_TASK STATEMENT_: Your answer must be the lines from the one containing "Given: Open the" through the last line of the records below, copied exactly, with the pictures left out.

(Pixel coordinate grounding data)

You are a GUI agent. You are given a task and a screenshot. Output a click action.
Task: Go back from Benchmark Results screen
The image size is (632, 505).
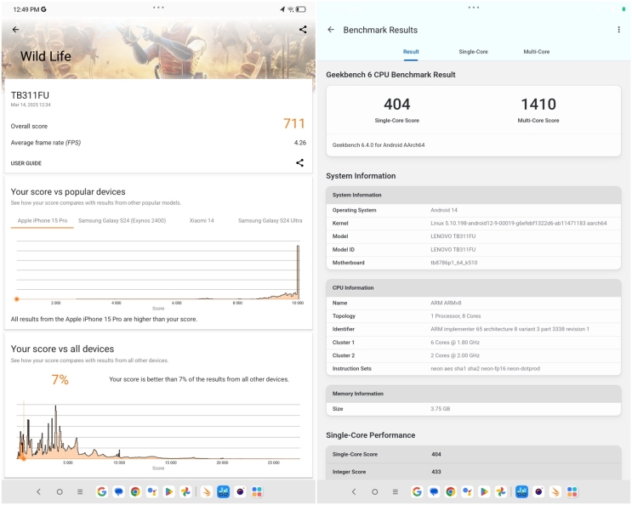(331, 30)
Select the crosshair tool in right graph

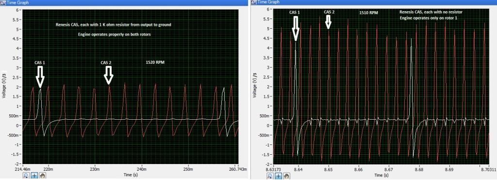(278, 175)
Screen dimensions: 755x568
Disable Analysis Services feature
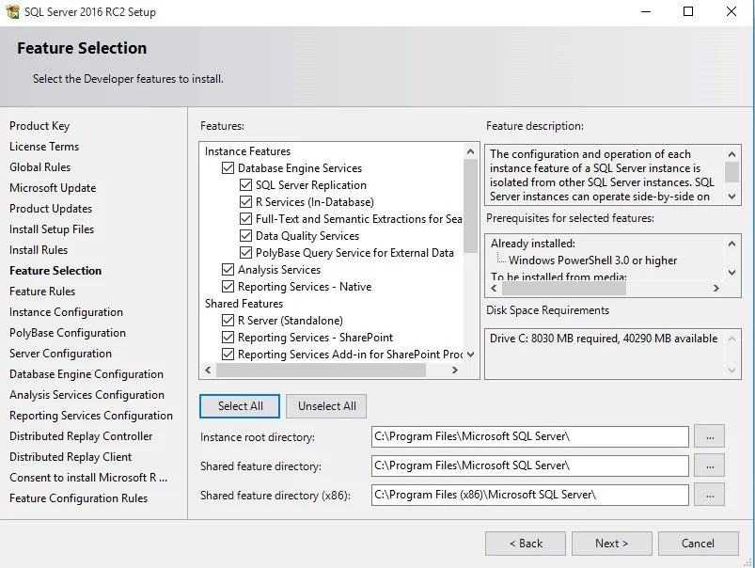click(227, 269)
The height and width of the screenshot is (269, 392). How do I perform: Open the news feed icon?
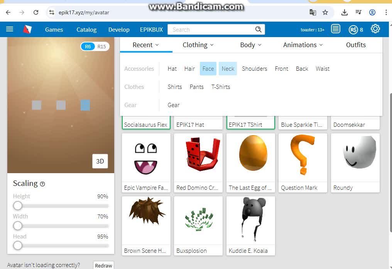point(336,29)
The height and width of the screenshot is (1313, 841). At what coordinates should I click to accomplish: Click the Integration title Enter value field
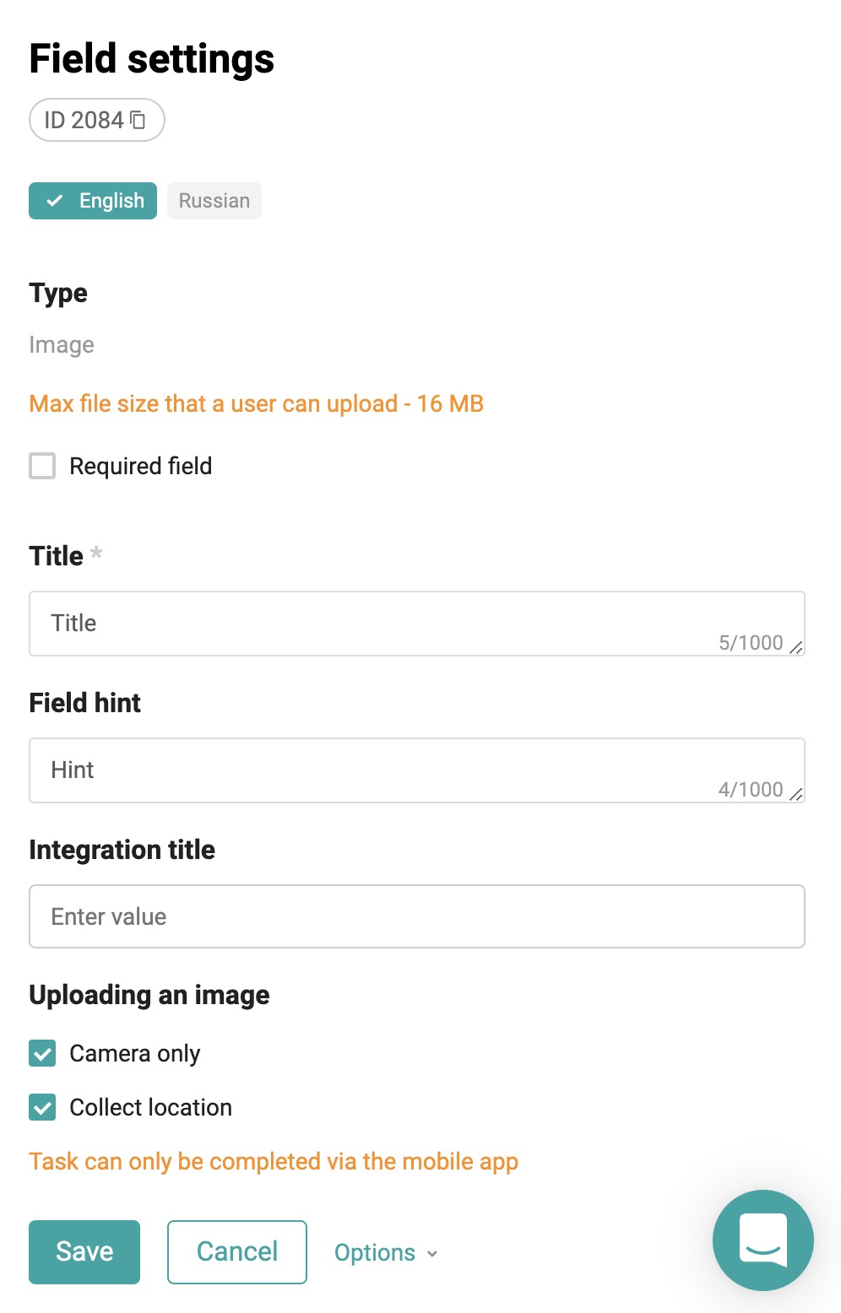(417, 916)
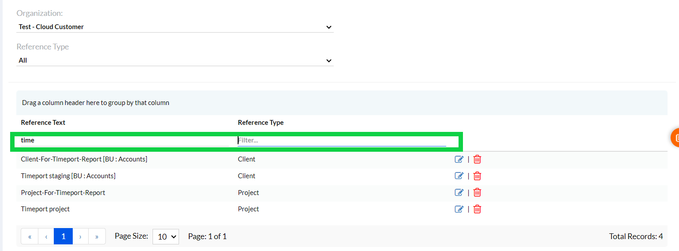Select page 1 in pagination

[63, 236]
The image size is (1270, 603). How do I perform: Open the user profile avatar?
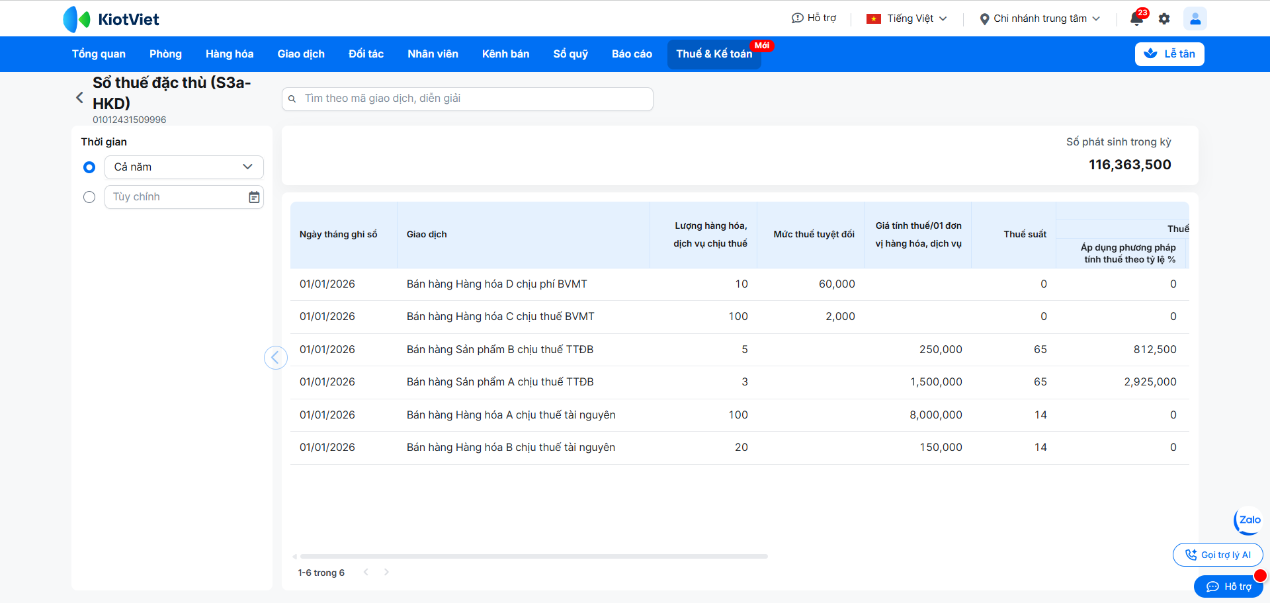click(1195, 19)
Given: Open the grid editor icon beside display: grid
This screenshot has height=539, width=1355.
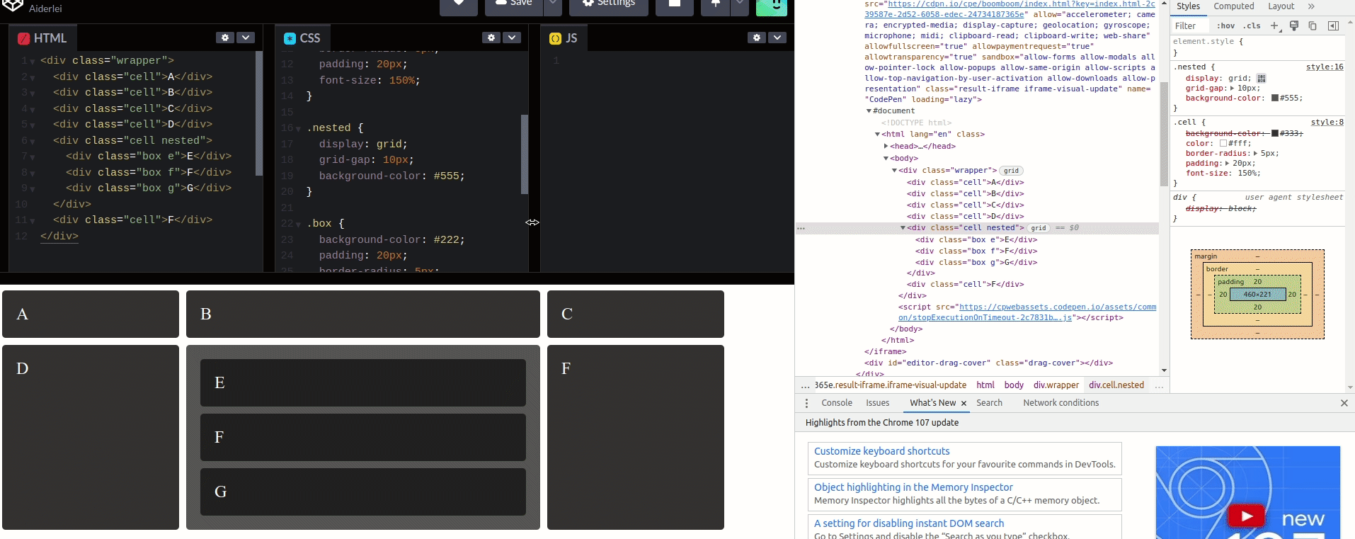Looking at the screenshot, I should pos(1261,79).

_RESULT OF THIS TASK_:
Given: Open the grid editor icon beside display: grid
This screenshot has height=539, width=1355.
Looking at the screenshot, I should pos(1261,79).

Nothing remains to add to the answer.